▶ [Collected data]
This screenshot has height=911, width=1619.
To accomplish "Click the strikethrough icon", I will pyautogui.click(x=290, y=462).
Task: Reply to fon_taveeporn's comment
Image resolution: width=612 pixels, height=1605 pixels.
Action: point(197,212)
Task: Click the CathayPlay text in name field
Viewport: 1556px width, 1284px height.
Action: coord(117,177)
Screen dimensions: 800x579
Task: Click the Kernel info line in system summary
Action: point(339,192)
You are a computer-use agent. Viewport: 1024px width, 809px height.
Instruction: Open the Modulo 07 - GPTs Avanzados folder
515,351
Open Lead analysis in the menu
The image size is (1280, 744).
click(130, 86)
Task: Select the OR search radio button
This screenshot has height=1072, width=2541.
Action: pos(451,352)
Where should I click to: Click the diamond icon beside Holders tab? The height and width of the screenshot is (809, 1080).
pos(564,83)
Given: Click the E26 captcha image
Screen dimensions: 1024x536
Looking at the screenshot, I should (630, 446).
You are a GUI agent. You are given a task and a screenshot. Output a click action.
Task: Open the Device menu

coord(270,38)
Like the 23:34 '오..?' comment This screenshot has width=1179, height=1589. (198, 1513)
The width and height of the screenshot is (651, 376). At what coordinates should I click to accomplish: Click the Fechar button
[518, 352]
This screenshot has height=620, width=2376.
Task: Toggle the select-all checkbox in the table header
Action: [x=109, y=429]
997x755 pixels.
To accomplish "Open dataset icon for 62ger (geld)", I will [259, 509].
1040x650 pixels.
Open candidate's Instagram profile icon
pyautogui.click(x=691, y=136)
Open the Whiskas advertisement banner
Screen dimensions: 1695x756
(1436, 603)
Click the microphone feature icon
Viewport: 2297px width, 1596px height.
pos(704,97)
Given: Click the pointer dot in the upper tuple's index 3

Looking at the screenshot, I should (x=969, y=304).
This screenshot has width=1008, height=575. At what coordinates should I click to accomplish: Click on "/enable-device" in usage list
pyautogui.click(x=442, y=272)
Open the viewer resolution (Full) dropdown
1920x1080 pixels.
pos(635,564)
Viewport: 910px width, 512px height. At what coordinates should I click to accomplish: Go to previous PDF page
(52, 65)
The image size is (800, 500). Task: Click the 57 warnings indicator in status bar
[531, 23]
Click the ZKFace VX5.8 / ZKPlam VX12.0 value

▶ [EXERCISE GOAL] Copy all the rows above, line for line, without changing anything.

▶ [REPLY]
This screenshot has height=911, width=1619.
To accomplish "Click the strikethrough icon", I will pyautogui.click(x=290, y=462).
Task: Reply to fon_taveeporn's comment
Image resolution: width=612 pixels, height=1605 pixels.
Action: point(197,212)
Task: Click the CathayPlay text in name field
Viewport: 1556px width, 1284px height.
Action: coord(117,177)
Screen dimensions: 800x579
Task: Click the Kernel info line in system summary
Action: point(339,192)
You are a computer-use agent. Viewport: 1024px width, 809px height.
Instruction: Open the Modulo 07 - GPTs Avanzados folder
515,351
Open Lead analysis in the menu
The image size is (1280, 744).
click(130, 86)
Task: Select the OR search radio button
This screenshot has height=1072, width=2541.
Action: pos(451,352)
Where should I click to: Click the diamond icon beside Holders tab? The height and width of the screenshot is (809, 1080).
pos(564,83)
Given: Click the E26 captcha image
Screen dimensions: 1024x536
Looking at the screenshot, I should (630, 446).
You are a GUI agent. You are given a task and a screenshot. Output a click action.
Task: Open the Device menu

coord(270,38)
Like the 23:34 '오..?' comment This screenshot has width=1179, height=1589. (198, 1513)
The width and height of the screenshot is (651, 376). At what coordinates should I click to accomplish: Click the Fechar button
[518, 352]
This screenshot has height=620, width=2376.
Task: Toggle the select-all checkbox in the table header
Action: [x=109, y=429]
997x755 pixels.
To accomplish "Open dataset icon for 62ger (geld)", I will [259, 509].
1040x650 pixels.
Open candidate's Instagram profile icon
pyautogui.click(x=691, y=136)
Open the Whiskas advertisement banner
Screen dimensions: 1695x756
(1436, 603)
Click the microphone feature icon
Viewport: 2297px width, 1596px height.
pos(704,97)
Given: Click the pointer dot in the upper tuple's index 3

Looking at the screenshot, I should (x=969, y=304).
This screenshot has width=1008, height=575. At what coordinates should I click to accomplish: Click on "/enable-device" in usage list
pyautogui.click(x=442, y=272)
Open the viewer resolution (Full) dropdown
1920x1080 pixels.
pos(635,564)
Viewport: 910px width, 512px height. At what coordinates should I click to accomplish: Go to previous PDF page
(52, 65)
The image size is (800, 500). Task: Click the 57 warnings indicator in status bar
[531, 23]
Click the ZKFace VX5.8 / ZKPlam VX12.0 value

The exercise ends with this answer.